October 14, 2010 - 3:28pm
Im 20 years old and my husband and i have only been married 3 months, he's in the british army and it already feels like he's going off me!!
I feel like i have to ask him for permission to have sex with him, and my sex drive seems to be much higher than his. I can never resist him because the only time i feel truly close to him is when we're having sex.
I've tried talking to him about it but he just falls asleep and I feel like im wasting my time.
He's at work all day and i completely understand that his job comes with a lot of pressure and the last thing he wants is a nagging wife when he comes home.
I've asked him if he's going off me and he says that he isnt and its not like that, but as each day passes the less affectionate and passionate he is.
Before we were married he couldn't get enough of me and now its all changed all of a sudden and im struggling to get used to it.

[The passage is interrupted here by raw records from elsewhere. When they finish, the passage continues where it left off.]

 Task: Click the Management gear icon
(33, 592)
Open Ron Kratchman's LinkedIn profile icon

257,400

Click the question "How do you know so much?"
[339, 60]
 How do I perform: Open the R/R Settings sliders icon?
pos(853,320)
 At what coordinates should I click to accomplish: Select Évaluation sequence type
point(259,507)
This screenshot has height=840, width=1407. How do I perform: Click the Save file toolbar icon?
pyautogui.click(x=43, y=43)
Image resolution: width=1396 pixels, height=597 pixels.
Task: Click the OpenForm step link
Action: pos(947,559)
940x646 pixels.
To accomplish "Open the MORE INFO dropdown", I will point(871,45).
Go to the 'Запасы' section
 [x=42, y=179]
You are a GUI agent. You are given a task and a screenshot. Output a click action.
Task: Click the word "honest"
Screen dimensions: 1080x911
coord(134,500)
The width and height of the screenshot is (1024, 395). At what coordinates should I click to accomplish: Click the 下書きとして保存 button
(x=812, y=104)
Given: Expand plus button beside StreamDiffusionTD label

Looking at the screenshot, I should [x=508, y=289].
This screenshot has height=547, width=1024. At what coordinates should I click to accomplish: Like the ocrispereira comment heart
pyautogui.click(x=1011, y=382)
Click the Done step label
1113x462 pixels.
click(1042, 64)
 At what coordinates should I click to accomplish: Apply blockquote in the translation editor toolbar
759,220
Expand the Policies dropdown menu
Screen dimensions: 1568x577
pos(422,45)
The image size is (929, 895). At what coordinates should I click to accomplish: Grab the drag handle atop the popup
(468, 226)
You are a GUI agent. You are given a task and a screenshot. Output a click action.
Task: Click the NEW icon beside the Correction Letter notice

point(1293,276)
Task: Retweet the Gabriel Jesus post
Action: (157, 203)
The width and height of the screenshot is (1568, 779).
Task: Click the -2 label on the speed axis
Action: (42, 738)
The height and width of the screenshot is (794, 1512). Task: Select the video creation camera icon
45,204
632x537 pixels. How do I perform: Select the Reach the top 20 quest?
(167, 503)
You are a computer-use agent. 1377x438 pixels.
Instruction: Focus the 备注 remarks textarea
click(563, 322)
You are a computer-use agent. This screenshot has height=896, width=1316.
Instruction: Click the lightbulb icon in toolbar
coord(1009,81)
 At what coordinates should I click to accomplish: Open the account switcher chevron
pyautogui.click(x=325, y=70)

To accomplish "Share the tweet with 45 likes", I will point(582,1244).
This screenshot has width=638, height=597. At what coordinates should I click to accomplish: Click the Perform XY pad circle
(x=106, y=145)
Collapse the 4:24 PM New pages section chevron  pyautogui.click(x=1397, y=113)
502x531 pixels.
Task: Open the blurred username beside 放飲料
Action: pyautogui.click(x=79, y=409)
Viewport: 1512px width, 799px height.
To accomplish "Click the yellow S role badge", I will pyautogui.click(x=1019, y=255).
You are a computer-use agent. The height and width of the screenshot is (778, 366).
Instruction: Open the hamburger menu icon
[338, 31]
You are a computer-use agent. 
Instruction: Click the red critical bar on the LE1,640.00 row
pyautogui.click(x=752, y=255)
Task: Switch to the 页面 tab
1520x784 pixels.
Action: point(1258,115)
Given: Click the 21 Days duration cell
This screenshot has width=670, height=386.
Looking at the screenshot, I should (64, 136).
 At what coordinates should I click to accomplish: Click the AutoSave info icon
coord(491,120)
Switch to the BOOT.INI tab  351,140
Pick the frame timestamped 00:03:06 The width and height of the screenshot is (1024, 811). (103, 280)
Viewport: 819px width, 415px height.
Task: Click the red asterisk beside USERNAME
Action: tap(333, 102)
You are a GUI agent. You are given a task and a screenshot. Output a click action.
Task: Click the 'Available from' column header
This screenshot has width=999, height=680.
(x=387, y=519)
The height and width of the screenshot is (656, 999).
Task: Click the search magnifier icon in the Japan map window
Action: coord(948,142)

Women have their needs and desires too!
He was posted to Germany last year so when we got married me and my daughter moved out here with him so i've completely given everything up my dance career, my family, my friends everything and sometimes i feel like he doesn't appreciate me, im at home all day with my daughter i do the cooking and cleaning, I even got up the other morning at half past 6 to sew a badge onto his work uniform because he forgot to the previous evening and i just feel like im doing everthing for him and he's giving nothing back
On the other hand i dont know if its me being needy and clingey because i have nothing else in my life anymore, im going out of my mind and i dont know what 2 do with myself, I really need some advice im desperate!!!